HOME > Research and Development Projects Adopted in FY2014 > Development of innovative polyamides that control gene expression on-demand
Project Leader:Sugiyama Hiroshi
Professor, Graduate School of Science, Kyoto University
By the epoch-making developments for the technology of both diagnosis and measurement, various genetic information including the human genome sequences and mutations is being unraveled. However, direct gene-regulating therapy by chemical drugs has until now remained in various research stages of chemical biology.
N-methylpyrrole (P)–N-methylimidazole (I) polyamides are versatile sequence-specific molecules that can recognize and bind predetermined DNA sequences by the arrangement of P and I in the molecular design, and we have been exploring the prospect of developing them as innovative PI-polyamide drugs to control specific gene expression since the 1990's. For example, histone deacetylase (HDAC) inhibitors, histone acetyltransferase (HAT) activators, DNA methyltransferase inhibitors, were possible interesting candidates as gene-regulating epigenetic drugs that can be conjugated to PI-polyamides. We propose to achieve effective specific drug-delivery by programmable DNA-binding PI-polyamides, which possess good membrane permeability.
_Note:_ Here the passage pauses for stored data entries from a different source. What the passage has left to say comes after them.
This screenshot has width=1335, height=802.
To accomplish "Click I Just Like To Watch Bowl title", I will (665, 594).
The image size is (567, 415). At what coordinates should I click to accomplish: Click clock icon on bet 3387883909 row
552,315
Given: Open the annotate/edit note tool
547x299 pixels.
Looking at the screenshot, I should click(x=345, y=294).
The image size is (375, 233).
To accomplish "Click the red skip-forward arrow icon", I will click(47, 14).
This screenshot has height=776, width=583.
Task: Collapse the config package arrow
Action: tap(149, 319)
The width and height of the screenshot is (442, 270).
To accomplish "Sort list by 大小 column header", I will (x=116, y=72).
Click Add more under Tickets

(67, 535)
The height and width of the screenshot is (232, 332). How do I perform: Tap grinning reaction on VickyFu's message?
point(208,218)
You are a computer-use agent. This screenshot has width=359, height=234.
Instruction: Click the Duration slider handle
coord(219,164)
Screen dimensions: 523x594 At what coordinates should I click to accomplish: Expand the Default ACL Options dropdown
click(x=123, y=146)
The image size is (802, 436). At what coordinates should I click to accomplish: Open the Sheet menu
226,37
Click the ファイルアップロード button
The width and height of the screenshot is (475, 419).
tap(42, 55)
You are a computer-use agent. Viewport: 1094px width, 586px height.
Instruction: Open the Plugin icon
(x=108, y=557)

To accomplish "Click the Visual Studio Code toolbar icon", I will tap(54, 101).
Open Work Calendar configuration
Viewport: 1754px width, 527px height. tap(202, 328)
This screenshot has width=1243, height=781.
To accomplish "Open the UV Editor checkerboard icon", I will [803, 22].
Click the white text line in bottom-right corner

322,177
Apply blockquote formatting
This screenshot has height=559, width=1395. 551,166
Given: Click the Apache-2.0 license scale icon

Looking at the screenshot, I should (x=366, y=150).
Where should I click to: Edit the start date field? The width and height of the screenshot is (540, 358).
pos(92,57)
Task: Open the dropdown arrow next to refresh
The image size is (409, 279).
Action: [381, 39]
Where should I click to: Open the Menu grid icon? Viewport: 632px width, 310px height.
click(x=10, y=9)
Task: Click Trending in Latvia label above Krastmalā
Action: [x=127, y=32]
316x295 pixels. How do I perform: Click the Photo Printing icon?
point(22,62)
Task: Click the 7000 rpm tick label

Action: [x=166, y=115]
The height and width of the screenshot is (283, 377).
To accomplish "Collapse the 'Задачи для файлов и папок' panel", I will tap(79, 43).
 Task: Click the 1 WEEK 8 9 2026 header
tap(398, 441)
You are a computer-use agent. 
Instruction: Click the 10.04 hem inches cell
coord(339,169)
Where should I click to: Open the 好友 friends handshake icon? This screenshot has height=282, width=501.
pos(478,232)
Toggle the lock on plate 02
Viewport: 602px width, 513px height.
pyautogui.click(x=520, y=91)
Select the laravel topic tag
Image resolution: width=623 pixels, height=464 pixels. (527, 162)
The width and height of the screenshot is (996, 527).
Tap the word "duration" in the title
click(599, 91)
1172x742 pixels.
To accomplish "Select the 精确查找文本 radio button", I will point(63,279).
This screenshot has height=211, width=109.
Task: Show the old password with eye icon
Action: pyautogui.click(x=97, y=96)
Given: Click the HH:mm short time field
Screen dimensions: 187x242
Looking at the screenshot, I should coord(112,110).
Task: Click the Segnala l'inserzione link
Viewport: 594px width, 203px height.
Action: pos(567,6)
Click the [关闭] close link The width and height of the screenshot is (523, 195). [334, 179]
Conventional antibody, protein, or nucleic acid drugs, inhibit the activity downstream of the genetic information by targetting RNA and proteins. Since our PI-polyamides directly act on DNA genetic information, it will be a unique technique for controlling specific gene expression. We strongly believe that this project will make a significant contribution towards specific gene-regulation and treatment by delivering PI-polyamide conjugates.
Over the past 25 years, we have pioneered the DNA research field in chemical biology using a methodology of organic chemistry, biochemistry, and computational chemistry. We have continued to research the chemical synthesis, the function and evaluation of PI-polyamides by the support of Kakenhi, CREST. In the future, we expect that the results of our PI polyamide research will contribute to the development of innovative drugs, which will be licensed to pharmaceutical corporations.
The solid-phase synthesizer of PI- polyamide conjugates. PI-polyamide conjugates are synthesized based on a program of this peptide solid-phase synthesizer. In our laboratory, a wide variety of PI-polyamide conjugates have been produced, and some of the PI-polyamides are provided to coworkers by the milligram which target DNA sequences of their interest.
A regulation experiment of gene expression in human skin cultured cells. Biological functions of PI-polyamides in human skin cultured cells are evaluated for screening. Particularly, RT-PCR is employed to analyze specific activating or repressing effects on certain gene clusters related to cell reprogramming and differentiation.
A next-generation sequencer. PI-polyamide conjugates can bind double-strand DNA sequence-specifically. It is crucial to investigate changes of gene expression generated by their binding at a genome level. The next generation-sequencer enables global analyses of the binding sites of PI-polyamide conjugates, and can also identify the positions on chromosomes where epigenetic changes occur.
A DNA microarray system. Changes of gene expression caused by PI-polyamide conjugates should be examined globally at a cell level. DNA microarray is a tool to analyze global gene expression changes triggered by PI-polyamide conjugates.
The mechanism of epigenetic upregulation by a PI-polyamide conjugate. A conjugate of a pyrrole-imidazole polyamide (PI-polyamide) and histone deacetylase (HDAC) inhibitor activates histone acetyltransferase (HAT). This acetylation loosens nucleosomes, which initiates binding of transcription factors and results in selective gene expression at PI-polyamide binding sites.
Through a cross-cutting research on PI-polyamides, a class of DNA-binding molecules, we aim to control specific gene expression. One of the goals is development of innovative drugs launched from Kyoto University based on this unique chemical technique.